Replace grains with greens in sandwiches. This one is promoted by Jonny Bowden, author ‘Living The Low Carb Life’: Instead of using bread, use dark leafy greens (such as spinach) to wrap the meat. It will slow down the glycemic index and help shift in your favor the acid/alkaline base making you lose fat quickly!
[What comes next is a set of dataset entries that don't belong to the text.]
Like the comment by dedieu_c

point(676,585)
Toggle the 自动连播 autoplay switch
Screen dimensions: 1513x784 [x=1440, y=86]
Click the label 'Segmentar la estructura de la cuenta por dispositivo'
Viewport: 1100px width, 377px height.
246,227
2. The Main Source of Carbohydrate should be fibrous. Fibrous carbs typically have a very low carb content. Their inherent high fiber brings about a very moderate insulin response, thus making them an ideal fat loss food. The best sources of fibrous carbs include:

 
-Broccoli
-Lettuce
-Green-beans
-Asparagus
-Spinach
- All forms of Peppers


3. The Darker the Fruit, the Better it is for You. Dark fruits tend to have very thin skin, (hence they need to produce more anti-oxidants to protect themselves from the sun). That is why darker fruits are great anti-inflammatory foods. Bananas have thick skins therefore they have lower anti-oxydants contents. Also, the darker the fruit, the lower the glycemic load; compare berries, and cherries to bananas and pineapple.

 
4. Limit fructose intake. Even though fruits are great foods loaded with nutrients, they also contain fructose. Fructose in too high quantities can slow down thyroid function and increase glycation. Glycation in laymen’s term is browning, like the browning that makes crust in bread. Glycation is the cross linking of proteins (and DNA molecules) caused by sugar aldehydes reacting with the amino acids on the protein molecule and creating Advance Glycosylation End-products (AGE’s). If you want to see protein cross linking in action, cut an apple in half and watch it turn yellow! Very few people realize that glucose can go through oxidation. Why is the worst glycation agent fructose? Because it does not raise insulin. In other words, the insulin is not getting it into muscle cells. Therefore, it lingers around and wrecks metabolic havoc. As nutrition expert Robert Crayhon would say: “fructose is like the guest that won’t go home once the party is over”. Crayhon recommends that the average American should eat no more than 5-10 grams of fructose a day! For very active individuals, 20 grams of fructose should be the maximum intake.

 
5. Add protein to your post-workout carb intake. Using 15 g of protein for every 50 lbs of bodyweight, will increase glycogen storage by as much as 40%.